Please set down only the lines below starting with the line with "Services (177, 34)" and going on through the line with "Mitä teemme", verbatim and without pictures.

* Excerpted data:

Segment Open

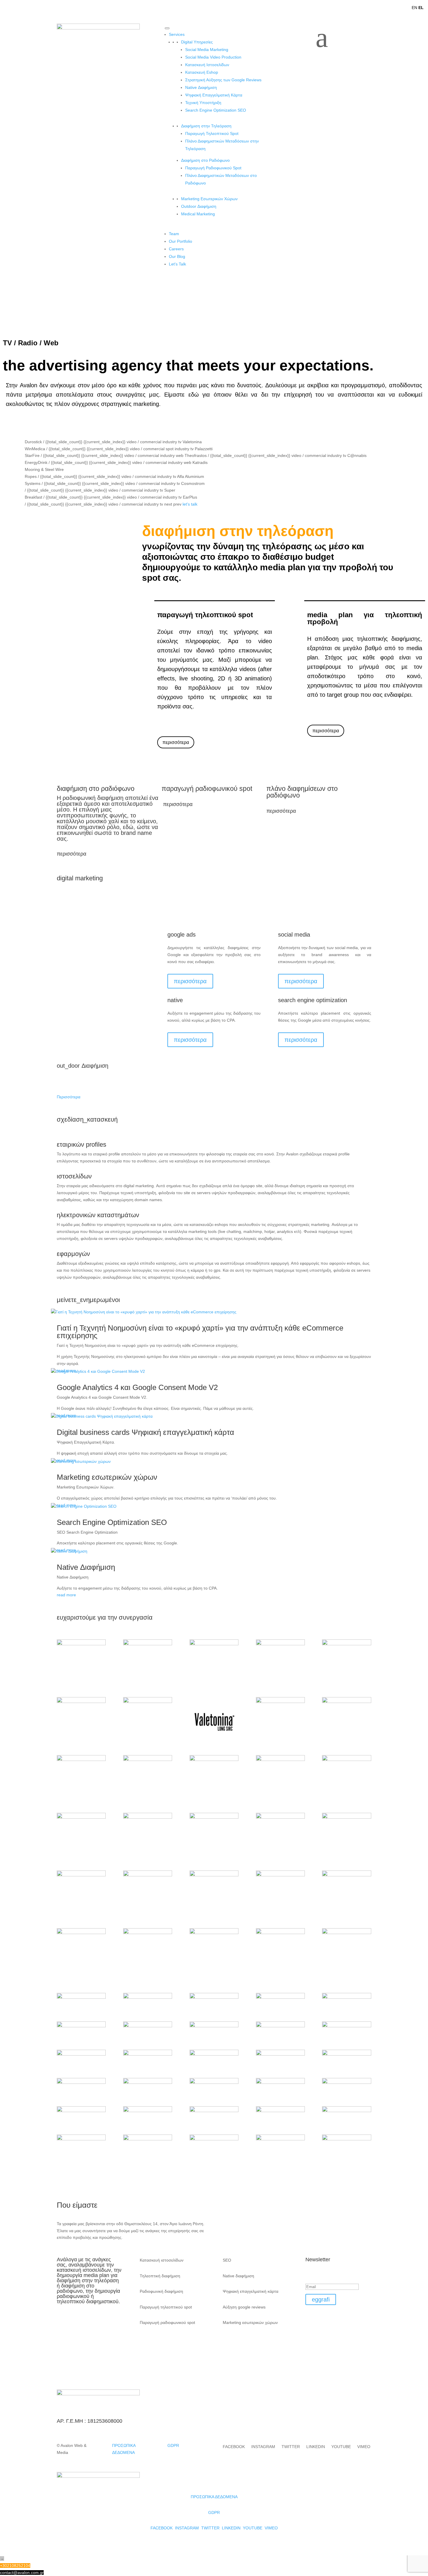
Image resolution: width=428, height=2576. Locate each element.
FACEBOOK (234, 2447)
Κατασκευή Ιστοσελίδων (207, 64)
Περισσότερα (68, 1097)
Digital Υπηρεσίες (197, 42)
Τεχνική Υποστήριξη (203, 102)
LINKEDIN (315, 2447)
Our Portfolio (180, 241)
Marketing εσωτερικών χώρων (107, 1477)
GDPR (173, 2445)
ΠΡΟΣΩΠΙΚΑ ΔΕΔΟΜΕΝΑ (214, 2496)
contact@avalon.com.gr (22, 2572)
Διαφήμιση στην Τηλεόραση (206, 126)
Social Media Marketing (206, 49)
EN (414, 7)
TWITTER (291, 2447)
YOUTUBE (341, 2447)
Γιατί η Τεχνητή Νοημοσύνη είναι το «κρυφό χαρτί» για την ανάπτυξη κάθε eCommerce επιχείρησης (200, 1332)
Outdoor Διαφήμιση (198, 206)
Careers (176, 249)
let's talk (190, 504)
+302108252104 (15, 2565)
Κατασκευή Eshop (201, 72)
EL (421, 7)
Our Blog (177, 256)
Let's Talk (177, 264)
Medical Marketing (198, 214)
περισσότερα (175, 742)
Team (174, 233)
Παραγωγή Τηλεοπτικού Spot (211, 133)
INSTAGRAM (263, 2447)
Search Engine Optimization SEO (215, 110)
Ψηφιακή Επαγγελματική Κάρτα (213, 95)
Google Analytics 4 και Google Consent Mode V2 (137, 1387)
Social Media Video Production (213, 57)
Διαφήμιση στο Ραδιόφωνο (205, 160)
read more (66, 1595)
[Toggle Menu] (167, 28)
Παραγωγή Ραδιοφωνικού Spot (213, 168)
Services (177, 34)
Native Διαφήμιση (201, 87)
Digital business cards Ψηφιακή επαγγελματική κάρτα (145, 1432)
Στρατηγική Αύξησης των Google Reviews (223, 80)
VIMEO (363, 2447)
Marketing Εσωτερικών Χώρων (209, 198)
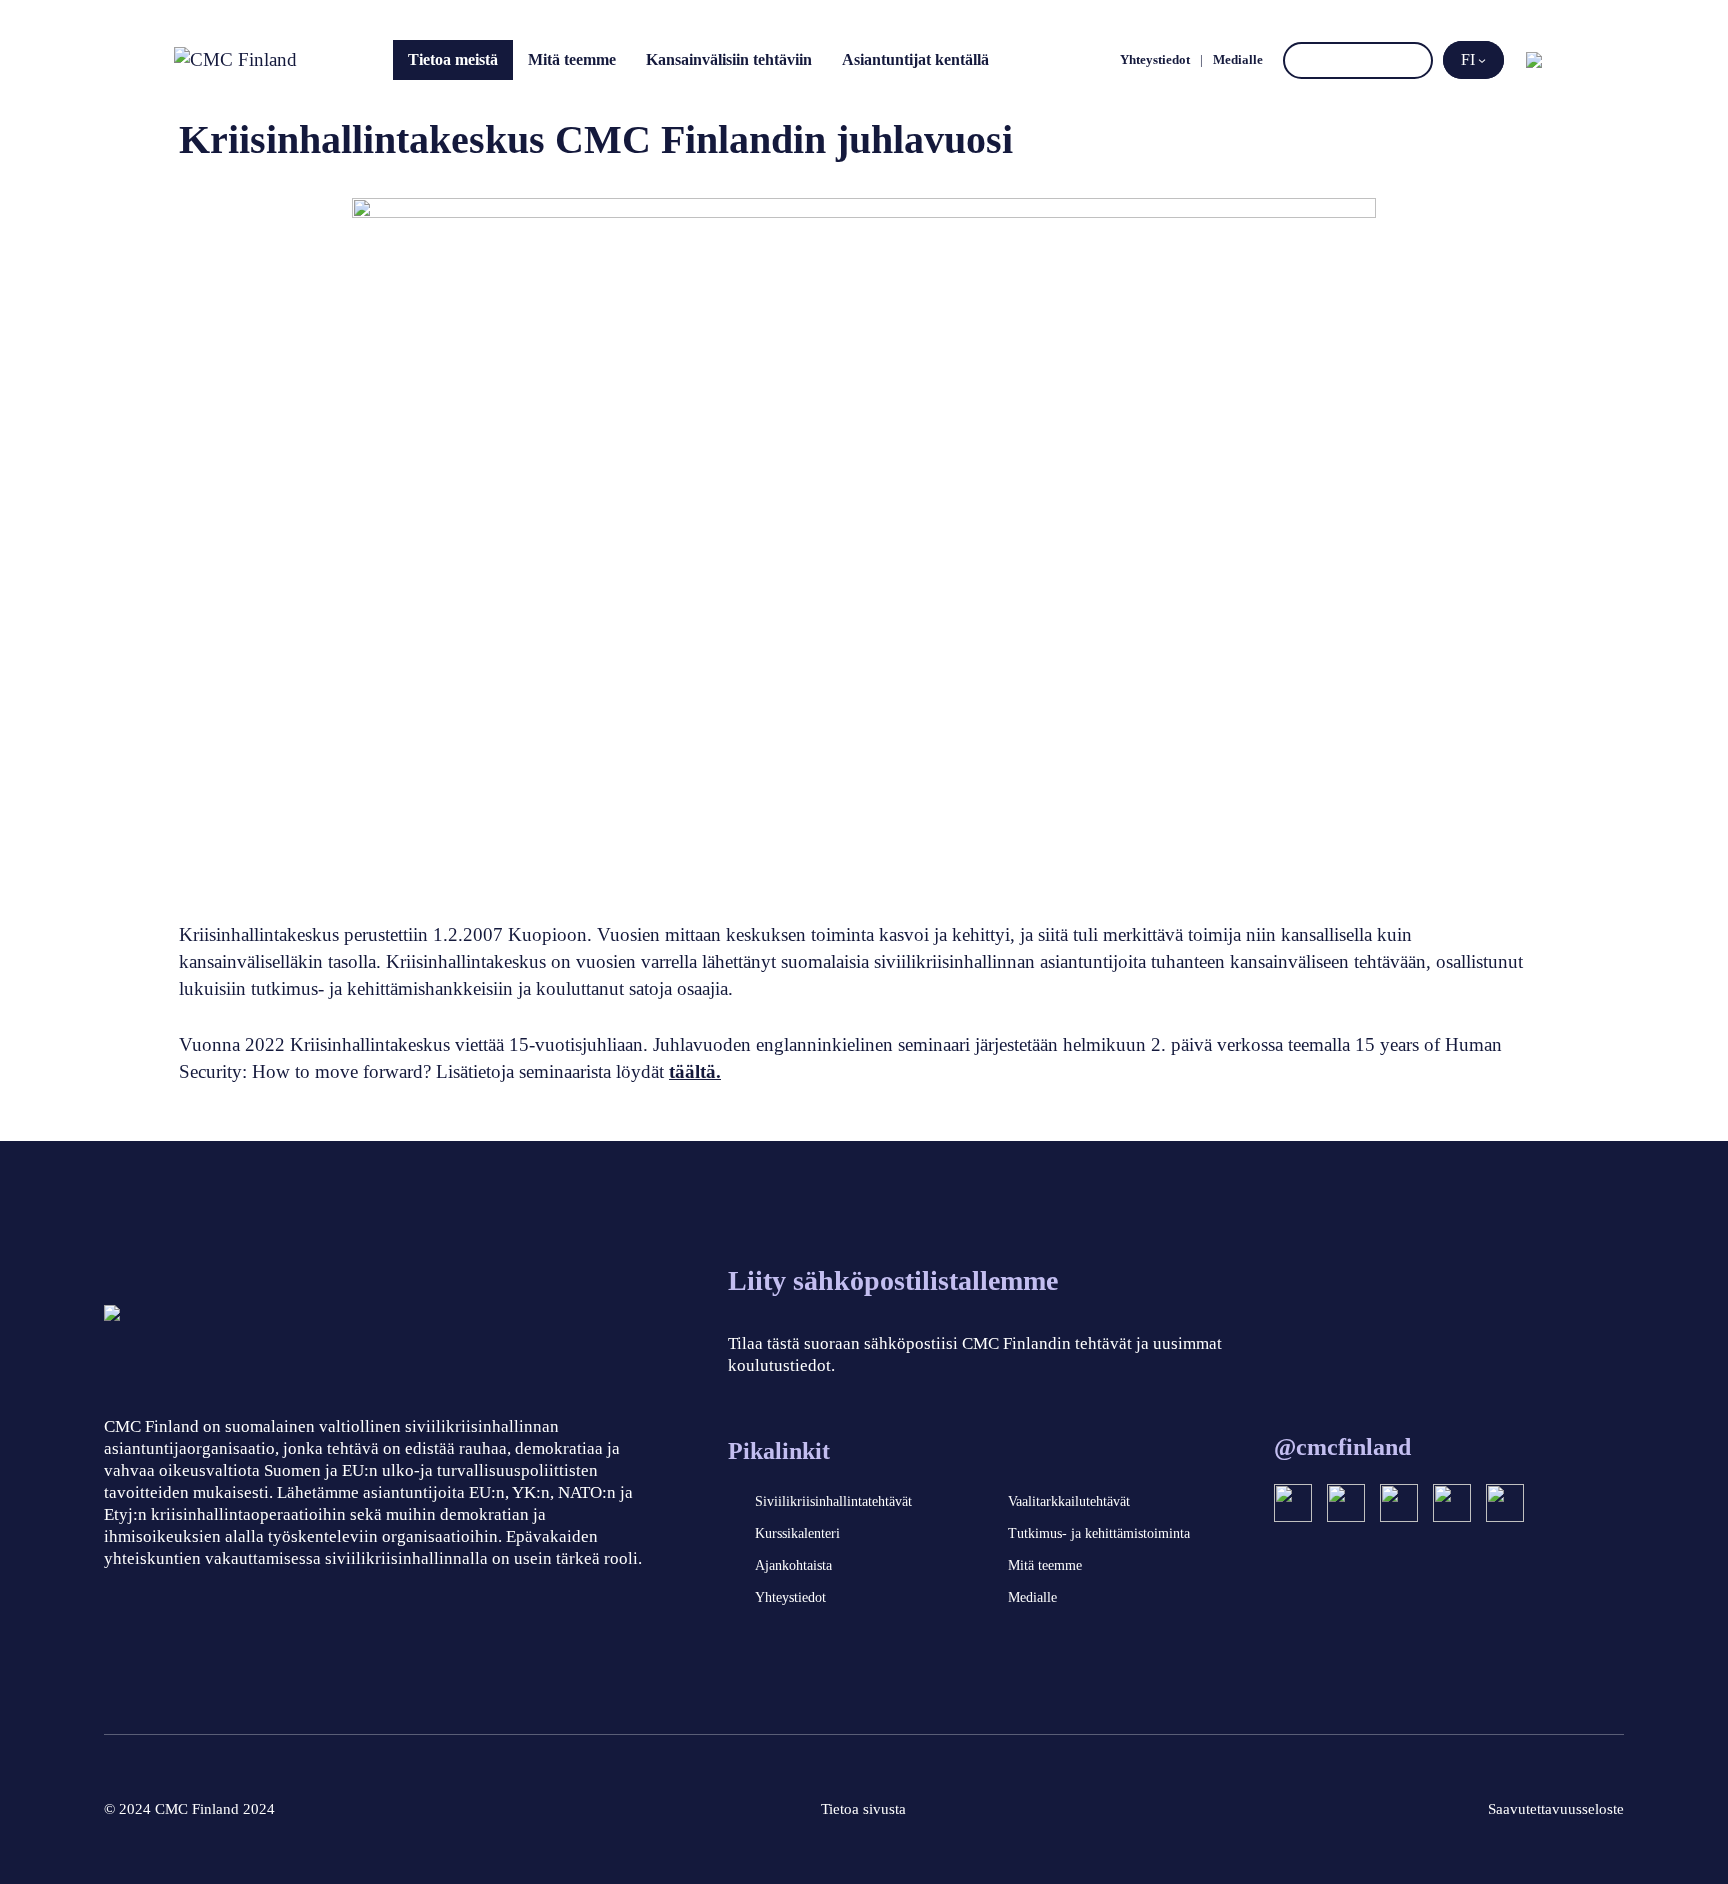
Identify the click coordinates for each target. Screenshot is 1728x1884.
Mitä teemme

Segment Closed
Segment Open

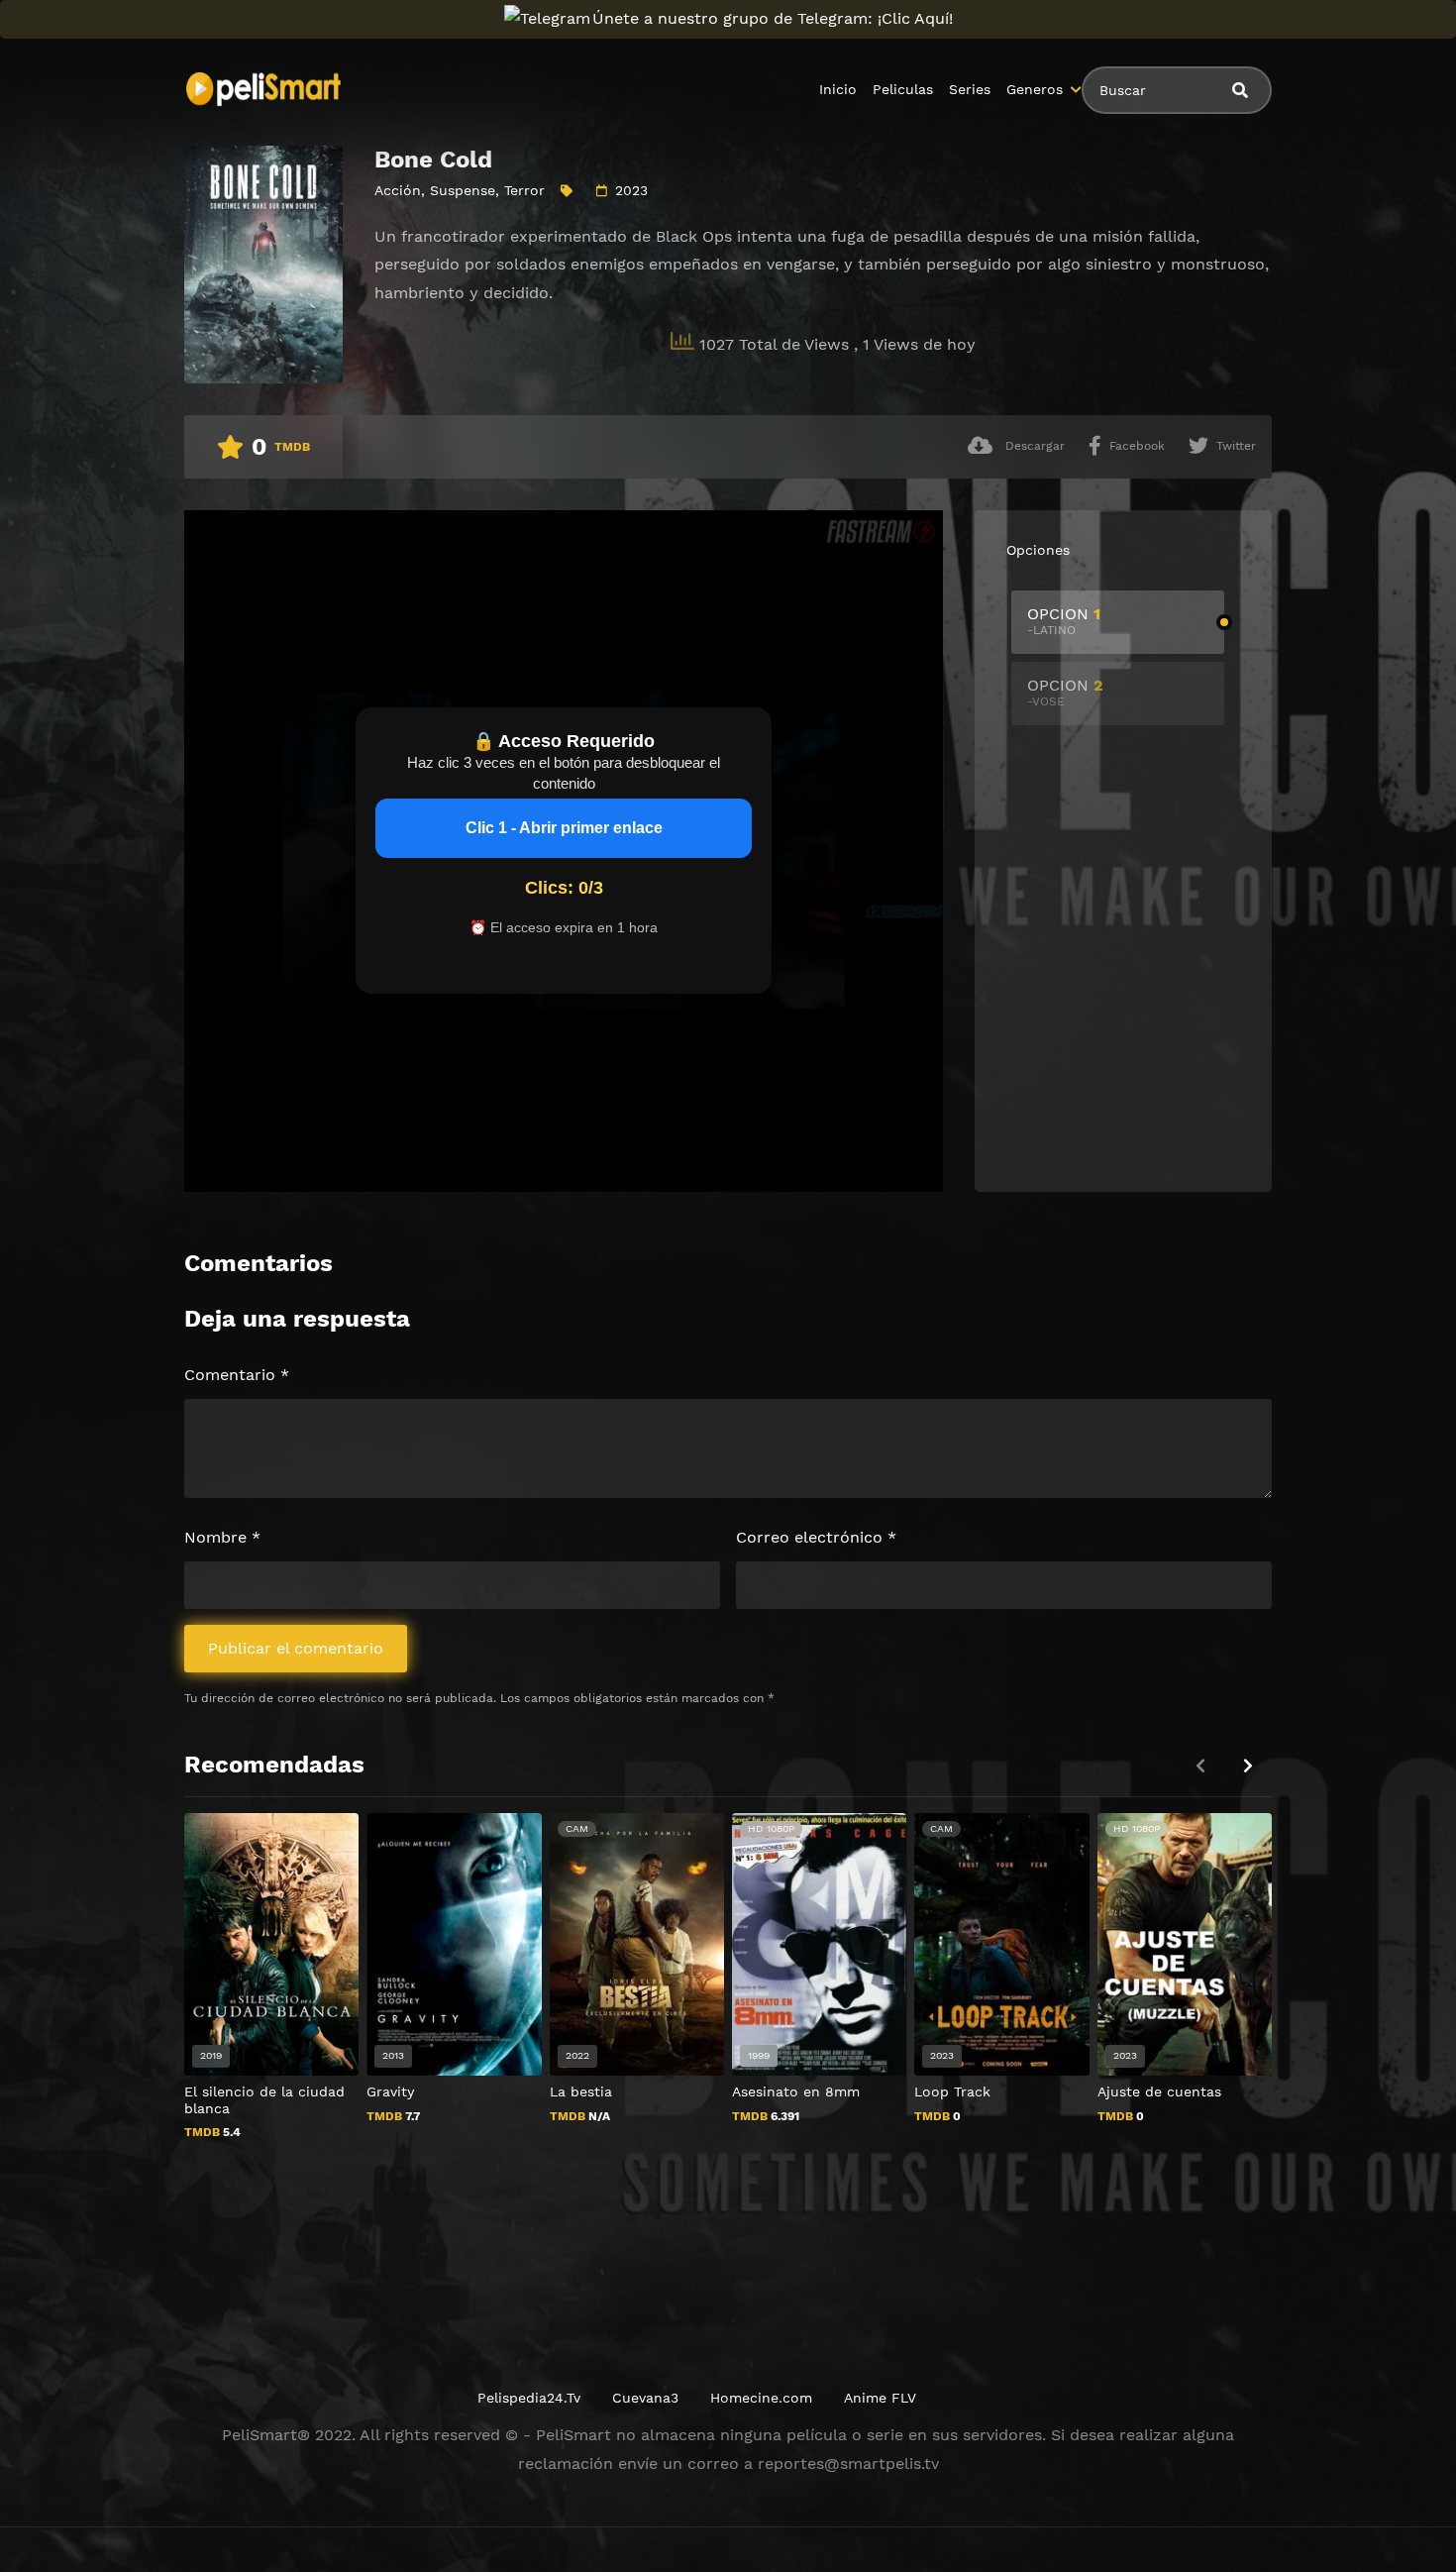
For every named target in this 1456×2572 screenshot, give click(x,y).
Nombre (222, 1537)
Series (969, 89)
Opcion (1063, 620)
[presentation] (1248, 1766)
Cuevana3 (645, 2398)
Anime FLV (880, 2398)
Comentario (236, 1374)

Segment Closed
Segment Open

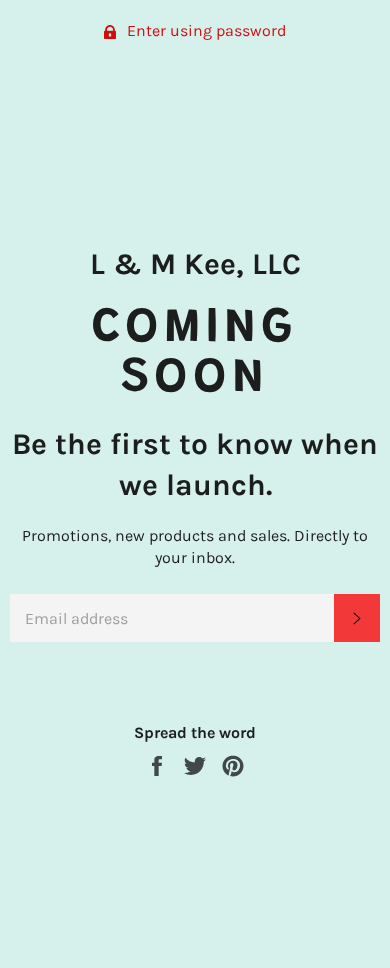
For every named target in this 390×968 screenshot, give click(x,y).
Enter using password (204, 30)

Segment Closed

* Answer to this exercise:
Services (177, 34)
Native Διαφήμιση (201, 87)
Digital business cards Ψηφιακή επαγγελματική κάρτα (145, 1432)
Στρατηγική Αύξησης των Google Reviews (223, 80)
VIMEO (363, 2447)
Marketing Εσωτερικών Χώρων (209, 198)
Identify the click coordinates for each target. Screenshot is 1728x1884.
Mitä teemme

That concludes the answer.